--- Exercise input ---

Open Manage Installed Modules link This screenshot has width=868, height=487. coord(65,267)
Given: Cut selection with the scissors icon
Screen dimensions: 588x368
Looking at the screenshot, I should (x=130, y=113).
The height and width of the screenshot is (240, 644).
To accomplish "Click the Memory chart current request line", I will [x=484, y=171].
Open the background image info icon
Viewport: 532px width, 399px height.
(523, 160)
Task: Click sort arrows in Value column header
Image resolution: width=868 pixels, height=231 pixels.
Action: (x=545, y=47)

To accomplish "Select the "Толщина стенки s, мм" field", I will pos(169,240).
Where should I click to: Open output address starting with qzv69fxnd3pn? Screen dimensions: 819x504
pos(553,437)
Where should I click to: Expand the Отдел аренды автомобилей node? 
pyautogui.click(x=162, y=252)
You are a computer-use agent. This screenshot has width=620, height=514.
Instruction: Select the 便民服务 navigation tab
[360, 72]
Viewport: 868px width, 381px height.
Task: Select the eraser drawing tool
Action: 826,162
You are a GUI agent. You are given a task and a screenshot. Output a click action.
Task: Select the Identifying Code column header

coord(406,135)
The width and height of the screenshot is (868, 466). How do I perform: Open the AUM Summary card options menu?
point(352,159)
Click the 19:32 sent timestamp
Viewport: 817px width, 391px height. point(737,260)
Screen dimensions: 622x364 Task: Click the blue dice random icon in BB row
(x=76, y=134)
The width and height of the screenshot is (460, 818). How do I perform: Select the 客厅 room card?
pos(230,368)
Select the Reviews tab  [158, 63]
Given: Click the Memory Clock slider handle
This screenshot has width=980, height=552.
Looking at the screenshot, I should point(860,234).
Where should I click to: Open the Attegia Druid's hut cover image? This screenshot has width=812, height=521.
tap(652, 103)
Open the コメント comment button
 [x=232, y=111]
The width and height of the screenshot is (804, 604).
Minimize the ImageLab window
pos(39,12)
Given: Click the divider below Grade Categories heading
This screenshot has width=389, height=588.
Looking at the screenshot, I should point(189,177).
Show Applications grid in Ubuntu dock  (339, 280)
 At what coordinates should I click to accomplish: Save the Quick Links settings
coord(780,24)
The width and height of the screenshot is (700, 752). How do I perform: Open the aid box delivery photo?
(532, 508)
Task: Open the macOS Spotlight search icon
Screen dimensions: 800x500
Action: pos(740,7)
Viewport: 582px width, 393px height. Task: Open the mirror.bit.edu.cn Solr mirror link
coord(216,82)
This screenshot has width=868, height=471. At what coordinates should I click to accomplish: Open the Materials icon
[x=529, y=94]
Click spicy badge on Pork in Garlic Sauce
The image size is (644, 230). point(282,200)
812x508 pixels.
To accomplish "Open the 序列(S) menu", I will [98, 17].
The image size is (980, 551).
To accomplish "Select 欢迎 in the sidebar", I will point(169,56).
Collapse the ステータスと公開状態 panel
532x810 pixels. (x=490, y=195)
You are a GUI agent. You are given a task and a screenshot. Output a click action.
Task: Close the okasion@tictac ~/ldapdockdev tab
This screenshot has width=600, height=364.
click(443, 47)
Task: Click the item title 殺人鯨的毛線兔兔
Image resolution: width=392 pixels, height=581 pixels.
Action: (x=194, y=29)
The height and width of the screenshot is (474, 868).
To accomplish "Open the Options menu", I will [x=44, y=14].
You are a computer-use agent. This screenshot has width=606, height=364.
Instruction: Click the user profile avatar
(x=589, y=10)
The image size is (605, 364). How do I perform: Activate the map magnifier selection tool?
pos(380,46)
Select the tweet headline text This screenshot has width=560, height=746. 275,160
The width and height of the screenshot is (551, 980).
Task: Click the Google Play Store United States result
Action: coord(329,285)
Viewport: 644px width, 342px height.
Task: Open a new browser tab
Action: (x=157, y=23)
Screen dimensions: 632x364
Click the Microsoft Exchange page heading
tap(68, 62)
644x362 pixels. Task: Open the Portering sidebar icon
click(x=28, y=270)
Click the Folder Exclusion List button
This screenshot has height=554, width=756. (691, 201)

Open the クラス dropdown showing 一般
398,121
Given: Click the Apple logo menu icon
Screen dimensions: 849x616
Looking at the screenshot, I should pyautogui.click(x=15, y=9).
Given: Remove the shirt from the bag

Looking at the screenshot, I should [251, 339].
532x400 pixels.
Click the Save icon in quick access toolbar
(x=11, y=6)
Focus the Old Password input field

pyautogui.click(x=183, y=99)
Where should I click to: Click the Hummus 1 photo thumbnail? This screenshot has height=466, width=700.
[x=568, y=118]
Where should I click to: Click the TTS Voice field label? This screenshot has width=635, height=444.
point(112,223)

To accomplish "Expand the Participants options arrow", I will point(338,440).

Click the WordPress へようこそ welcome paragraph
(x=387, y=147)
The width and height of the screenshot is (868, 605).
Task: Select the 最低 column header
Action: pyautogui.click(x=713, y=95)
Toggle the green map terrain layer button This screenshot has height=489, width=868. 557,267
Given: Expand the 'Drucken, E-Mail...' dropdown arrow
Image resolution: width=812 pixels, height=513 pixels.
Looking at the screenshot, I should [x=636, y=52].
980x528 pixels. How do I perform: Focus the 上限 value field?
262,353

---

What you should do:
The full data, repeated exactly, is the only acceptable output.

Written response:
Open Manage Installed Modules link This screenshot has width=868, height=487. coord(65,267)
Given: Cut selection with the scissors icon
Screen dimensions: 588x368
Looking at the screenshot, I should (x=130, y=113).
The height and width of the screenshot is (240, 644).
To accomplish "Click the Memory chart current request line", I will [x=484, y=171].
Open the background image info icon
Viewport: 532px width, 399px height.
(523, 160)
Task: Click sort arrows in Value column header
Image resolution: width=868 pixels, height=231 pixels.
Action: (x=545, y=47)

To accomplish "Select the "Толщина стенки s, мм" field", I will pos(169,240).
Where should I click to: Open output address starting with qzv69fxnd3pn? Screen dimensions: 819x504
pos(553,437)
Where should I click to: Expand the Отдел аренды автомобилей node? 
pyautogui.click(x=162, y=252)
You are a computer-use agent. This screenshot has width=620, height=514.
Instruction: Select the 便民服务 navigation tab
[360, 72]
Viewport: 868px width, 381px height.
Task: Select the eraser drawing tool
Action: 826,162
You are a GUI agent. You are given a task and a screenshot. Output a click action.
Task: Select the Identifying Code column header

coord(406,135)
The width and height of the screenshot is (868, 466). How do I perform: Open the AUM Summary card options menu?
point(352,159)
Click the 19:32 sent timestamp
Viewport: 817px width, 391px height. point(737,260)
Screen dimensions: 622x364 Task: Click the blue dice random icon in BB row
(x=76, y=134)
The width and height of the screenshot is (460, 818). How do I perform: Select the 客厅 room card?
pos(230,368)
Select the Reviews tab  [158, 63]
Given: Click the Memory Clock slider handle
This screenshot has width=980, height=552.
Looking at the screenshot, I should point(860,234).
Where should I click to: Open the Attegia Druid's hut cover image? This screenshot has width=812, height=521.
tap(652, 103)
Open the コメント comment button
 [x=232, y=111]
The width and height of the screenshot is (804, 604).
Minimize the ImageLab window
pos(39,12)
Given: Click the divider below Grade Categories heading
This screenshot has width=389, height=588.
Looking at the screenshot, I should point(189,177).
Show Applications grid in Ubuntu dock  (339, 280)
 At what coordinates should I click to accomplish: Save the Quick Links settings
coord(780,24)
The width and height of the screenshot is (700, 752). How do I perform: Open the aid box delivery photo?
(532, 508)
Task: Open the macOS Spotlight search icon
Screen dimensions: 800x500
Action: pos(740,7)
Viewport: 582px width, 393px height. Task: Open the mirror.bit.edu.cn Solr mirror link
coord(216,82)
This screenshot has width=868, height=471. At what coordinates should I click to accomplish: Open the Materials icon
[x=529, y=94]
Click spicy badge on Pork in Garlic Sauce
The image size is (644, 230). point(282,200)
812x508 pixels.
To accomplish "Open the 序列(S) menu", I will [98, 17].
The image size is (980, 551).
To accomplish "Select 欢迎 in the sidebar", I will point(169,56).
Collapse the ステータスと公開状態 panel
532x810 pixels. (x=490, y=195)
You are a GUI agent. You are given a task and a screenshot. Output a click action.
Task: Close the okasion@tictac ~/ldapdockdev tab
This screenshot has width=600, height=364.
click(443, 47)
Task: Click the item title 殺人鯨的毛線兔兔
Image resolution: width=392 pixels, height=581 pixels.
Action: (x=194, y=29)
The height and width of the screenshot is (474, 868).
To accomplish "Open the Options menu", I will [x=44, y=14].
You are a computer-use agent. This screenshot has width=606, height=364.
Instruction: Click the user profile avatar
(x=589, y=10)
The image size is (605, 364). How do I perform: Activate the map magnifier selection tool?
pos(380,46)
Select the tweet headline text This screenshot has width=560, height=746. 275,160
The width and height of the screenshot is (551, 980).
Task: Click the Google Play Store United States result
Action: coord(329,285)
Viewport: 644px width, 342px height.
Task: Open a new browser tab
Action: (x=157, y=23)
Screen dimensions: 632x364
Click the Microsoft Exchange page heading
tap(68, 62)
644x362 pixels. Task: Open the Portering sidebar icon
click(x=28, y=270)
Click the Folder Exclusion List button
This screenshot has height=554, width=756. (691, 201)

Open the クラス dropdown showing 一般
398,121
Given: Click the Apple logo menu icon
Screen dimensions: 849x616
Looking at the screenshot, I should pyautogui.click(x=15, y=9).
Given: Remove the shirt from the bag

Looking at the screenshot, I should [251, 339].
532x400 pixels.
Click the Save icon in quick access toolbar
(x=11, y=6)
Focus the Old Password input field

pyautogui.click(x=183, y=99)
Where should I click to: Click the Hummus 1 photo thumbnail? This screenshot has height=466, width=700.
[x=568, y=118]
Where should I click to: Click the TTS Voice field label? This screenshot has width=635, height=444.
point(112,223)

To accomplish "Expand the Participants options arrow", I will point(338,440).

Click the WordPress へようこそ welcome paragraph
(x=387, y=147)
The width and height of the screenshot is (868, 605).
Task: Select the 最低 column header
Action: pyautogui.click(x=713, y=95)
Toggle the green map terrain layer button This screenshot has height=489, width=868. 557,267
Given: Expand the 'Drucken, E-Mail...' dropdown arrow
Image resolution: width=812 pixels, height=513 pixels.
Looking at the screenshot, I should [x=636, y=52].
980x528 pixels. How do I perform: Focus the 上限 value field?
262,353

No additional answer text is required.